In 1877, Lord Dufferin visited the Mennonite villages of the East Reserve and, from a rise just west of Steinbach could see "half a dozen villages" in the distance. Lord Dufferin was greeted by Oberschulz Jacob Peters along with more than a 1000 local residents who showed up to greet him.

The East Reserve eventually opened up to settlement from other groups and became known as the Rural Municipality of Hanover. In 1880, the Manitoba government renamed the East Reserve as Hespeler and a year later, in 1881, the reserve was divided between the R.M. of Hespeler, no longer in existence, and the Rural Municipality of Hanover, which is slightly larger than the original East Reserve.
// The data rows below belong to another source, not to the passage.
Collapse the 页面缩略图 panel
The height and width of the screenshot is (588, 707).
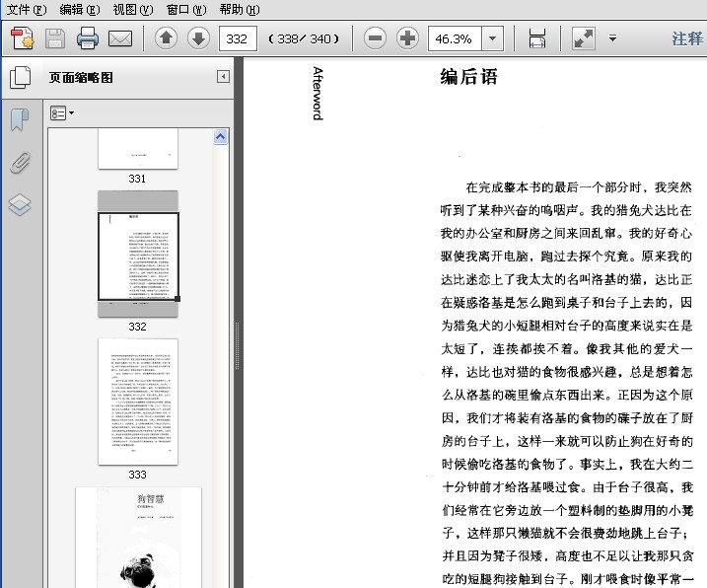coord(224,77)
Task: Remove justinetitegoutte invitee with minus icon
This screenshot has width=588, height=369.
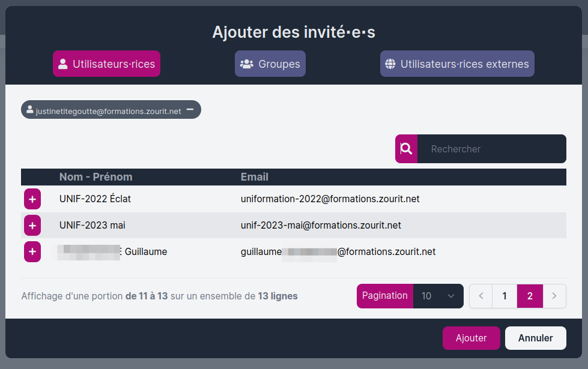Action: coord(190,110)
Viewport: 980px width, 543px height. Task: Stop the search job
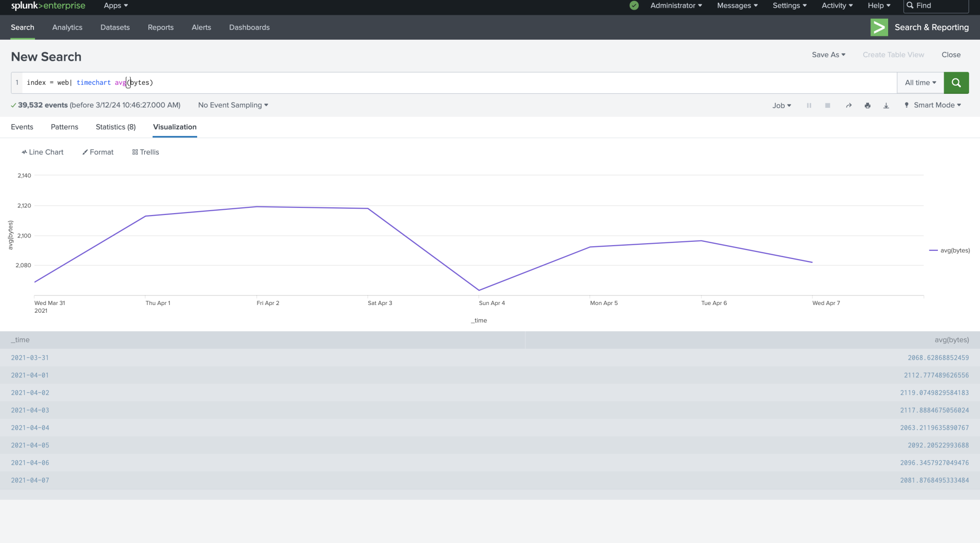(x=827, y=105)
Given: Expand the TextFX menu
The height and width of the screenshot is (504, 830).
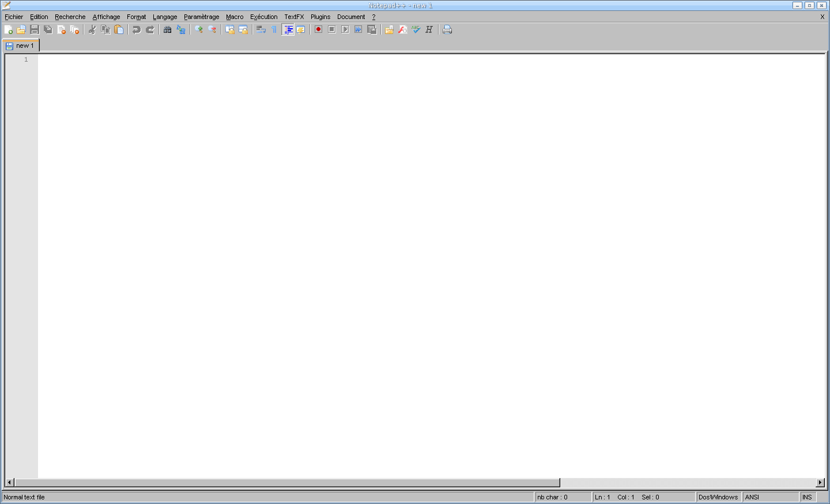Looking at the screenshot, I should pyautogui.click(x=294, y=17).
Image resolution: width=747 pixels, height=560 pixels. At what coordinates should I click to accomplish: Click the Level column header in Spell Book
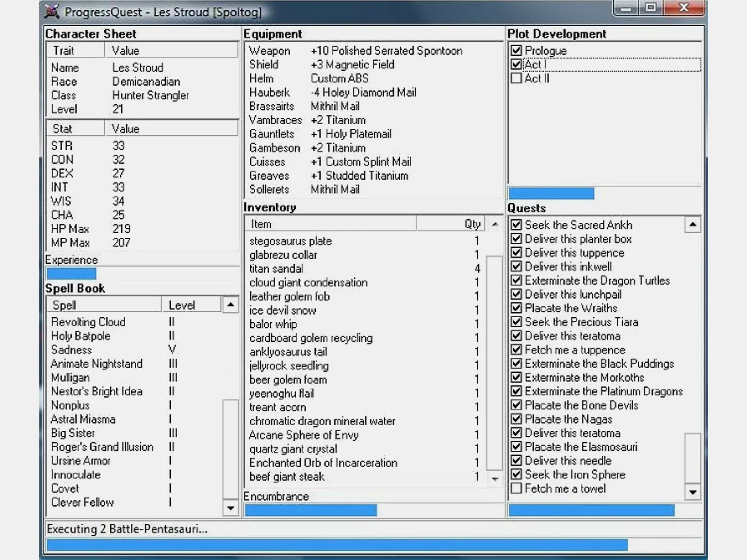pos(190,305)
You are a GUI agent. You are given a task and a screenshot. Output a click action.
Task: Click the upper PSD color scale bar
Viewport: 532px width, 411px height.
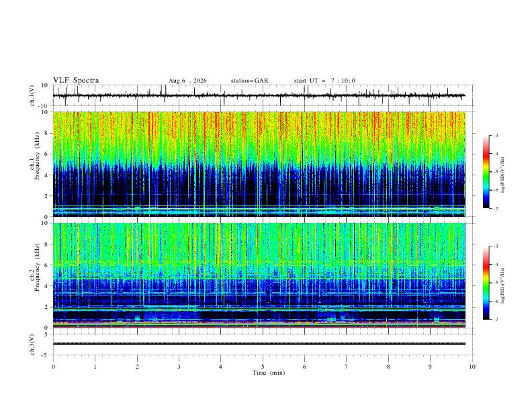point(486,172)
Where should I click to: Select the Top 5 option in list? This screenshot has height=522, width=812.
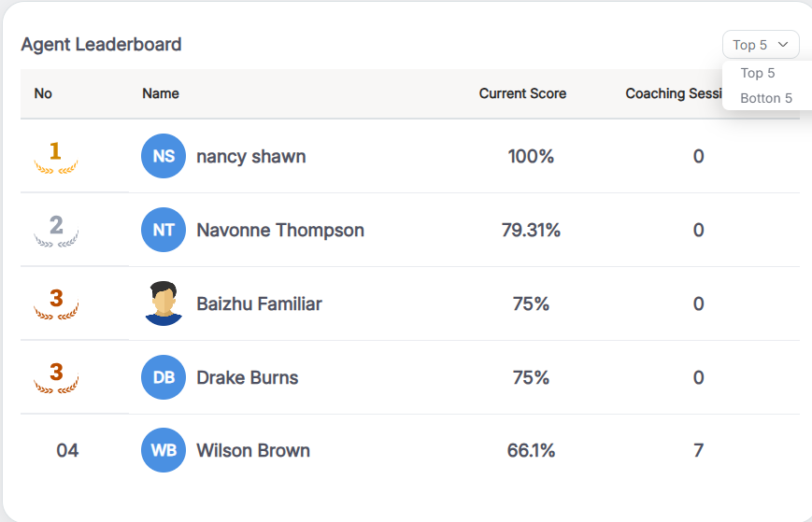758,73
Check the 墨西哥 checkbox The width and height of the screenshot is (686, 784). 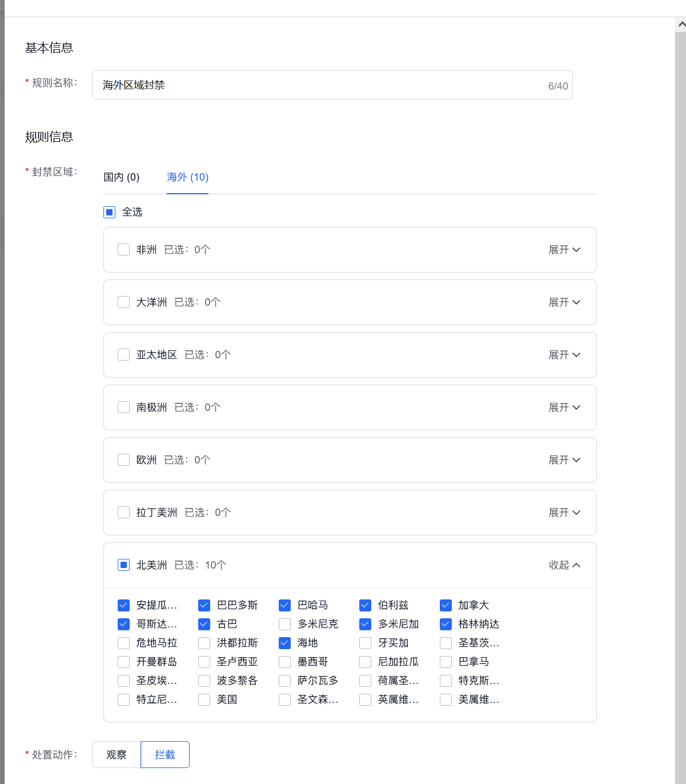(x=284, y=662)
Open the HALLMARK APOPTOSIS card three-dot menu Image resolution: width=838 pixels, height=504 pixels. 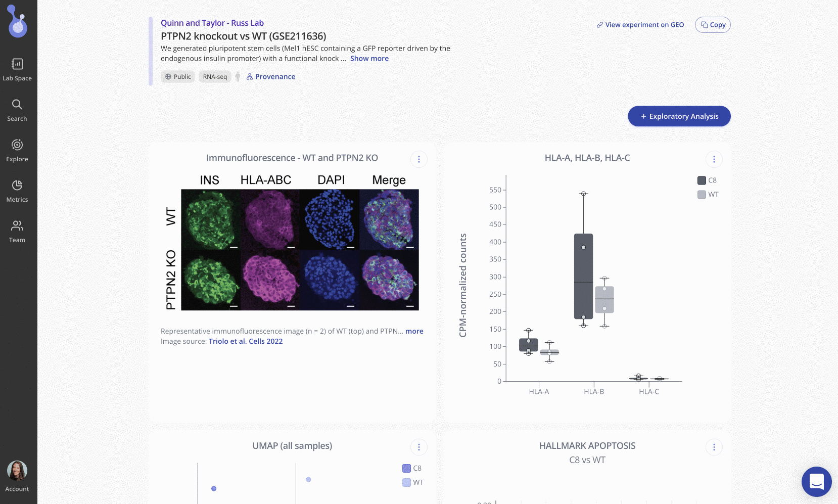pyautogui.click(x=714, y=447)
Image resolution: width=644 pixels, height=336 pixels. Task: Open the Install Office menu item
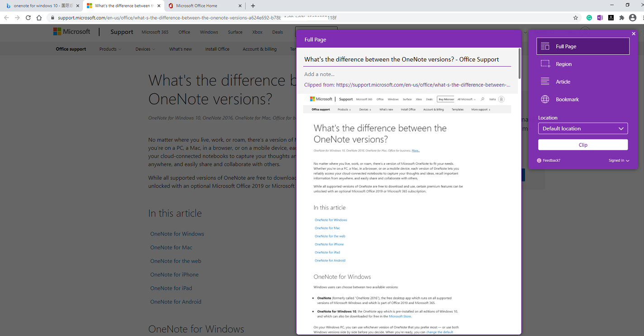pos(217,49)
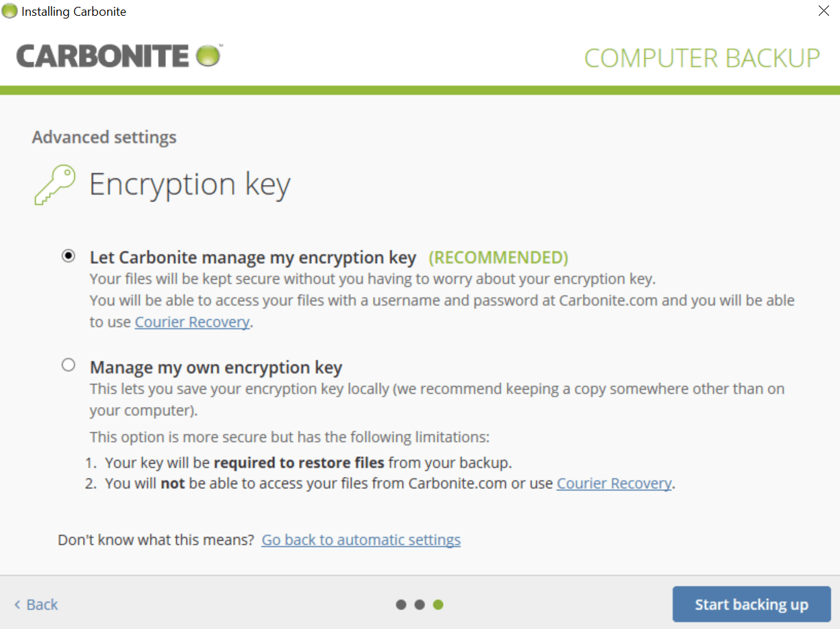This screenshot has height=629, width=840.
Task: Click the Carbonite sphere icon in the title bar
Action: (x=10, y=11)
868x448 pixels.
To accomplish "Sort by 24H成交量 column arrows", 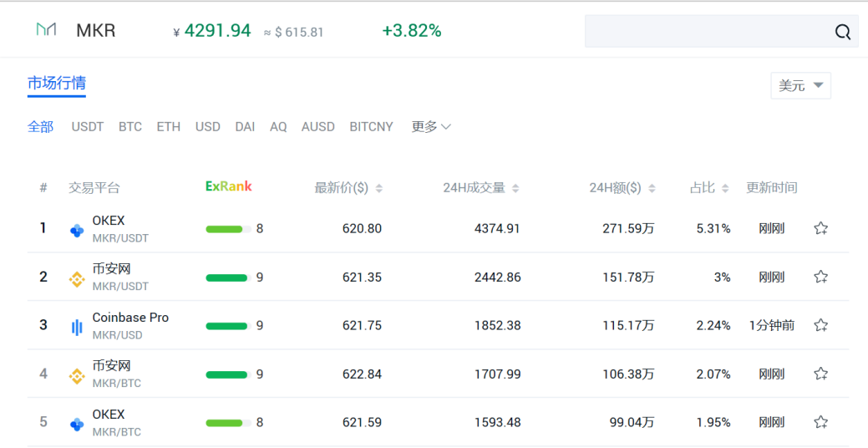I will (x=515, y=188).
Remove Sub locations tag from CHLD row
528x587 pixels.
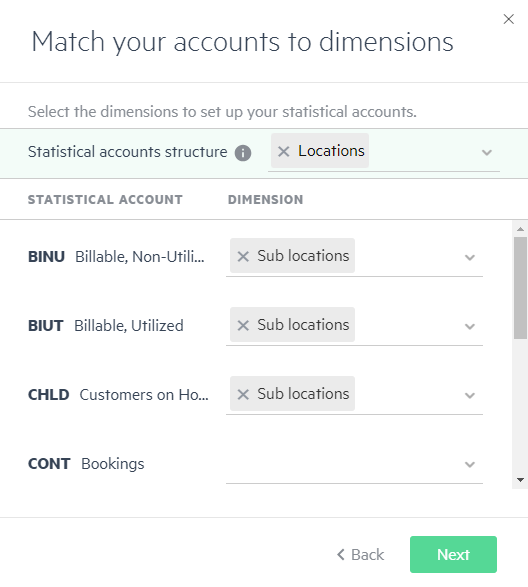[243, 394]
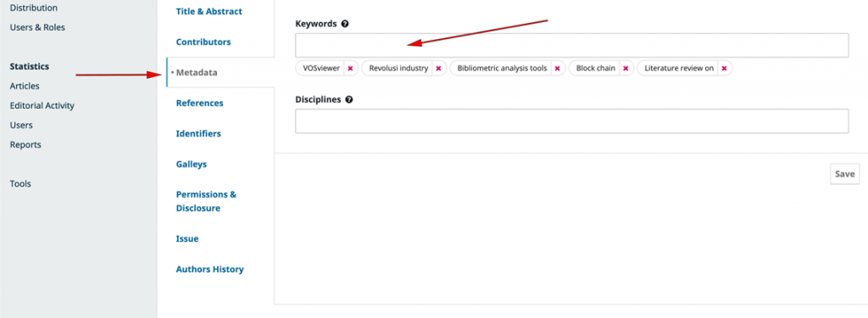Delete the Bibliometric analysis tools keyword

[x=558, y=68]
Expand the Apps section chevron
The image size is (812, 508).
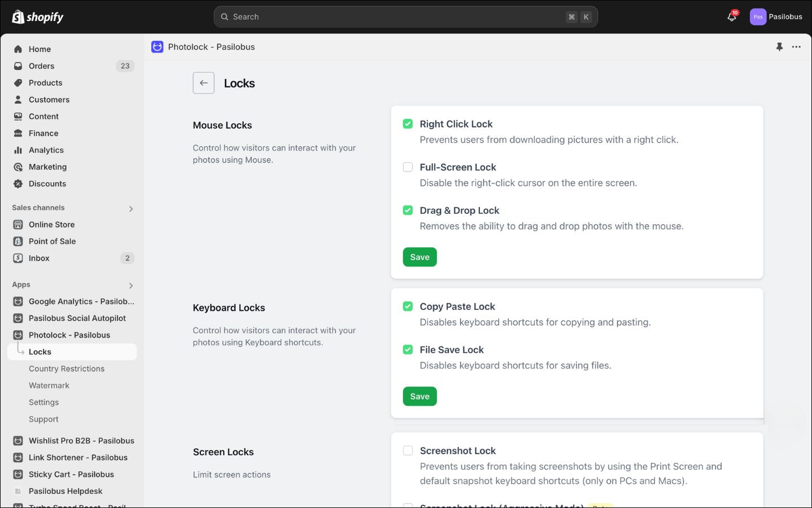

By the 1880s, approximately half the population of the East Reserve moved to the West Reserve due to superior soil conditions.

Rather than using open field farming, Mennonites lived in street villages called Strassendorfs, and built housebarns, none of which are extant and in situ in the East Reserve, though two original examples can be seen at the Mennonite Heritage Village in Steinbach. Beginning in 1909, the villages began to be disbanded in favour of open-field farming and by the 1920s no traditional Strassendorfs were left in the region, with some dissolving completely and others, such as Steinbach, evolving into modern communities. Almost 150 years later, the area still retains a significant presence of Mennonites to this day.